··· Data excerpts
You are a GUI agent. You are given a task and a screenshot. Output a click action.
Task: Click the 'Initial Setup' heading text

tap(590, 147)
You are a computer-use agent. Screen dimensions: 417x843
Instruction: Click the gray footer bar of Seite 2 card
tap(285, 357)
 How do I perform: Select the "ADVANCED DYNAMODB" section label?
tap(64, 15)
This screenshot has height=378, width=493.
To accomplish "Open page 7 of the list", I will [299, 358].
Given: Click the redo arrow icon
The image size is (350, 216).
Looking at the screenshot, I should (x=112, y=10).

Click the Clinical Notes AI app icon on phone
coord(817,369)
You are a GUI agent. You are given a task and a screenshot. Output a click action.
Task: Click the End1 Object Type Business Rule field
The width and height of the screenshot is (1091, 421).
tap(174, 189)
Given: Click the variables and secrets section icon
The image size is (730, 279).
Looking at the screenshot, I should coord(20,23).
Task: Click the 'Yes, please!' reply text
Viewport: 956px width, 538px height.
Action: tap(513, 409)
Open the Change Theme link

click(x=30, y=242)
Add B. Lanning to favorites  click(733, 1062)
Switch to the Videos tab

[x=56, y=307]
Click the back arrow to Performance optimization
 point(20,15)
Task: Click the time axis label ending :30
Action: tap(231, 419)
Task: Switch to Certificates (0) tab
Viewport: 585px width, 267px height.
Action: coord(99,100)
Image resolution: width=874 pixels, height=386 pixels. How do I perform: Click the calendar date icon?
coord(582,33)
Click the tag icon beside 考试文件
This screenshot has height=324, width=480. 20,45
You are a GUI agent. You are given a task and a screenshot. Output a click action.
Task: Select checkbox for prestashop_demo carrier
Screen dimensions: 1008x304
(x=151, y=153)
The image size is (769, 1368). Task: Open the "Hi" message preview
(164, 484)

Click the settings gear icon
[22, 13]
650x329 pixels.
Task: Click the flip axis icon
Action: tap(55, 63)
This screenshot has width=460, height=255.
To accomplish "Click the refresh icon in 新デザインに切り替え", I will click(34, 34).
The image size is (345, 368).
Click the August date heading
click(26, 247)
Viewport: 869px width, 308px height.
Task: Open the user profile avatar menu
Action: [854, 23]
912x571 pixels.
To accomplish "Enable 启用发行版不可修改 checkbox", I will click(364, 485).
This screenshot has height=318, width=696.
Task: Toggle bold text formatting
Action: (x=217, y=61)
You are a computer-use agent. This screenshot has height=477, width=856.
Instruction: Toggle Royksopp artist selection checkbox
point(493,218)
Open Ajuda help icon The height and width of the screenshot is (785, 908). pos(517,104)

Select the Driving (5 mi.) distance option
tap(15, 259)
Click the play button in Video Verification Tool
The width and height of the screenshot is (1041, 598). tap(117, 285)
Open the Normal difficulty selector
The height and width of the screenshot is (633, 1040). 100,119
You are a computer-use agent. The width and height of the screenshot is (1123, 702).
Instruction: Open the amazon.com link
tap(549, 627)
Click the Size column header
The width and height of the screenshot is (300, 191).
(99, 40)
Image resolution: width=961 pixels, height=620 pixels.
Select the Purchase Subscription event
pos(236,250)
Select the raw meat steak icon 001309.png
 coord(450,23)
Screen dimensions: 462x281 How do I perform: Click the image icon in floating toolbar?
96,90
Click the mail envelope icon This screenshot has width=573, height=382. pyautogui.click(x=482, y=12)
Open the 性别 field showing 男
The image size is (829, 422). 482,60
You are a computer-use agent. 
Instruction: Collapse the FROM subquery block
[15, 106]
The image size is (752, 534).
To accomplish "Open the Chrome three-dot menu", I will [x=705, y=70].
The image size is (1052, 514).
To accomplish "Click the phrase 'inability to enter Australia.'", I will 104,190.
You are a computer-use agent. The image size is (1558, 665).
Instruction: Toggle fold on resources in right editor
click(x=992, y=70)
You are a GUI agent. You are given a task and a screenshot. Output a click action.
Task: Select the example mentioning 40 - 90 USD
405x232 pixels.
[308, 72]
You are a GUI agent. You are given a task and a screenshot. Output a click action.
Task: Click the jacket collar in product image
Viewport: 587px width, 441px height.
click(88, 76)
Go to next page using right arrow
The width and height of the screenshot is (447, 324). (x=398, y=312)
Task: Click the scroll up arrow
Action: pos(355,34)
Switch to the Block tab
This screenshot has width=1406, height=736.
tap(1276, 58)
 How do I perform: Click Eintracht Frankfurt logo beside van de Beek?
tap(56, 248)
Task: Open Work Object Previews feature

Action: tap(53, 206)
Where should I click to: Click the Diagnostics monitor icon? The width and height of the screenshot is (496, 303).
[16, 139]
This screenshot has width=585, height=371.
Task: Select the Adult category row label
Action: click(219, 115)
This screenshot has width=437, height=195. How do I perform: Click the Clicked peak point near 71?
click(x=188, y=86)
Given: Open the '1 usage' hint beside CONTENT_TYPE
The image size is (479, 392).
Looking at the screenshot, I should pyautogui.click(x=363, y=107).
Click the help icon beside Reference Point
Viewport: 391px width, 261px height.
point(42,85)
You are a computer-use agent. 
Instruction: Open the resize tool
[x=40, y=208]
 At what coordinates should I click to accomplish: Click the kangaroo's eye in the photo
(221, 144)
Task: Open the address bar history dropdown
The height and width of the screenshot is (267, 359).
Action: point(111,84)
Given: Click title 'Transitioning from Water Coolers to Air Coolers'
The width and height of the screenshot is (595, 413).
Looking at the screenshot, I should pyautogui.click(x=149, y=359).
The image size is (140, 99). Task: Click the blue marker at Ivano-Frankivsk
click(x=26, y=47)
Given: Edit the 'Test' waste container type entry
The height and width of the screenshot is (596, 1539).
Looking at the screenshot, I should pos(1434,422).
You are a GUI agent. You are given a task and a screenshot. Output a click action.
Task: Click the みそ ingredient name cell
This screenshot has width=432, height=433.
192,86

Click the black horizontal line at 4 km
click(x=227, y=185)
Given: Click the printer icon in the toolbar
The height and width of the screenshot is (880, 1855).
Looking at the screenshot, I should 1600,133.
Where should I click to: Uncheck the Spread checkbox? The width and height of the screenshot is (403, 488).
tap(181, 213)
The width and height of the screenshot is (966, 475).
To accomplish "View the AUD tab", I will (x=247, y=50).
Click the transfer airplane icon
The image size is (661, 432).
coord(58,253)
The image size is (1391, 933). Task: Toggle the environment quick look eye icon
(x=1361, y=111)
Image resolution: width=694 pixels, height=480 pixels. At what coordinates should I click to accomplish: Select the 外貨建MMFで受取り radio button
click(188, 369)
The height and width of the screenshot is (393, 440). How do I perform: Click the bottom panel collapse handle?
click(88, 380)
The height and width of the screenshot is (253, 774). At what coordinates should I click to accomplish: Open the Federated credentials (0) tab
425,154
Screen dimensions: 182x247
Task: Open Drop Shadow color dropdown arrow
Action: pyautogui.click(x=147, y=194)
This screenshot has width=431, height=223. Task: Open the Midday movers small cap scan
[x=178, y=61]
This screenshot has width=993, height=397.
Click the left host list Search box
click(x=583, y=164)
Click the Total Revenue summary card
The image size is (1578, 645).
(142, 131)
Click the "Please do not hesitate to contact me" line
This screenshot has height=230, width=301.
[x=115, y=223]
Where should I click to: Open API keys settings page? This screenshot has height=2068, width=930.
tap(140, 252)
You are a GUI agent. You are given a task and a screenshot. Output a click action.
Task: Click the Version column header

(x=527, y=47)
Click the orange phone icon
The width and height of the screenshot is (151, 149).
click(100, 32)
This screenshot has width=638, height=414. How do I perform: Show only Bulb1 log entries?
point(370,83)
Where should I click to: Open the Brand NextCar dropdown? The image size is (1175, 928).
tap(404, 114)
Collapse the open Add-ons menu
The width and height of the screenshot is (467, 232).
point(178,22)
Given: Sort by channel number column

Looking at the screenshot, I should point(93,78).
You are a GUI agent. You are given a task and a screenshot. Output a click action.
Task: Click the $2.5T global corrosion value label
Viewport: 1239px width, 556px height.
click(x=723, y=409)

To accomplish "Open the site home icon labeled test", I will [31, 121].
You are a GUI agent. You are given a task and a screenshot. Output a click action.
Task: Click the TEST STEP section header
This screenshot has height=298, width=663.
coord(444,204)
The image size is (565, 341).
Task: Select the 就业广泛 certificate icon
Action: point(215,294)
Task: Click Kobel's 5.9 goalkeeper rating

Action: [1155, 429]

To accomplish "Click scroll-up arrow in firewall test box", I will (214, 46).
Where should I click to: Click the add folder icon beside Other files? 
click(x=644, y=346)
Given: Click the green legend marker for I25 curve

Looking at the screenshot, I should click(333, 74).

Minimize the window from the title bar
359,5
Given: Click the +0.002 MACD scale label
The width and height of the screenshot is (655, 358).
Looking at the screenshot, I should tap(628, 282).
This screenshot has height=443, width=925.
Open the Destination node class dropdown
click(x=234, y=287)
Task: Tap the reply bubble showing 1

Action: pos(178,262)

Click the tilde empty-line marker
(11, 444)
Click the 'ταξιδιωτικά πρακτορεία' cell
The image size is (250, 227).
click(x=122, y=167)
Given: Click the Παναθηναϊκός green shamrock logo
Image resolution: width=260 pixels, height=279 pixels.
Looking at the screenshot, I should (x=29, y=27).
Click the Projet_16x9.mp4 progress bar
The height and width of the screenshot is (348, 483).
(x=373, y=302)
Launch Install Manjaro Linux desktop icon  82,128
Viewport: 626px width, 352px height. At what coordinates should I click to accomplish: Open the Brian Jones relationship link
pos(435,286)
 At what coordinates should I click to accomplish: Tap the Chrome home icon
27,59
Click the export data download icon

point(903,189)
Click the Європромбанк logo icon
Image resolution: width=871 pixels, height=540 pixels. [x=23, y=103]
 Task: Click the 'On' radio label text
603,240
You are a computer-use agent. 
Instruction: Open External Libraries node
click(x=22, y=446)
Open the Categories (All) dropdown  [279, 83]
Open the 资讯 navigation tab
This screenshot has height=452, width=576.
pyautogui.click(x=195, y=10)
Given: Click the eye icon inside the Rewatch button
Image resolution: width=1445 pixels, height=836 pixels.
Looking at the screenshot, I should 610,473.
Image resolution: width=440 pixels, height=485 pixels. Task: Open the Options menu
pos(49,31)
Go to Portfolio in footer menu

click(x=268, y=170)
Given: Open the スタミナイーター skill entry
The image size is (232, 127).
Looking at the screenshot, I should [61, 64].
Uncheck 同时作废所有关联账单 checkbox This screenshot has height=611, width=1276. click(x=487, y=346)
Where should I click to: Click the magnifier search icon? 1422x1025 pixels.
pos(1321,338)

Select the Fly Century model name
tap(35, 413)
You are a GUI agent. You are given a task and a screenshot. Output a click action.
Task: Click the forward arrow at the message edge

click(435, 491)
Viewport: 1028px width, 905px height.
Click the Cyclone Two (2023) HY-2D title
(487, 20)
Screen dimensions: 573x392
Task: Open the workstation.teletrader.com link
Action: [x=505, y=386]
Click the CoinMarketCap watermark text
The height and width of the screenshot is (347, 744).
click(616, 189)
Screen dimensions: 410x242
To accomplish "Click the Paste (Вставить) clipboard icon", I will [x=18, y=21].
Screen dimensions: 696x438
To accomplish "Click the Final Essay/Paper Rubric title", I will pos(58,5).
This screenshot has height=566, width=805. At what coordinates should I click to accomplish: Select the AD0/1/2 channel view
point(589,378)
······
* _Task description_
Scan the listing above for the line that has "Task: Open Work Object Previews feature", then copy exactly from that line through the line that has "The width and height of the screenshot is (966, 475).".

* _Task result_
Task: Open Work Object Previews feature

Action: tap(53, 206)
Where should I click to: Click the Diagnostics monitor icon? The width and height of the screenshot is (496, 303).
[16, 139]
This screenshot has width=585, height=371.
Task: Select the Adult category row label
Action: click(219, 115)
This screenshot has width=437, height=195. How do I perform: Click the Clicked peak point near 71?
click(x=188, y=86)
Given: Open the '1 usage' hint beside CONTENT_TYPE
The image size is (479, 392).
Looking at the screenshot, I should pyautogui.click(x=363, y=107).
Click the help icon beside Reference Point
Viewport: 391px width, 261px height.
point(42,85)
You are a computer-use agent. 
Instruction: Open the resize tool
[x=40, y=208]
 At what coordinates should I click to accomplish: Click the kangaroo's eye in the photo
(221, 144)
Task: Open the address bar history dropdown
The height and width of the screenshot is (267, 359).
Action: point(111,84)
Given: Click title 'Transitioning from Water Coolers to Air Coolers'
The width and height of the screenshot is (595, 413).
Looking at the screenshot, I should pyautogui.click(x=149, y=359).
The image size is (140, 99). Task: Click the blue marker at Ivano-Frankivsk
click(x=26, y=47)
Given: Edit the 'Test' waste container type entry
The height and width of the screenshot is (596, 1539).
Looking at the screenshot, I should pos(1434,422).
You are a GUI agent. You are given a task and a screenshot. Output a click action.
Task: Click the みそ ingredient name cell
This screenshot has width=432, height=433.
192,86

Click the black horizontal line at 4 km
click(x=227, y=185)
Given: Click the printer icon in the toolbar
The height and width of the screenshot is (880, 1855).
Looking at the screenshot, I should 1600,133.
Where should I click to: Uncheck the Spread checkbox? The width and height of the screenshot is (403, 488).
tap(181, 213)
The width and height of the screenshot is (966, 475).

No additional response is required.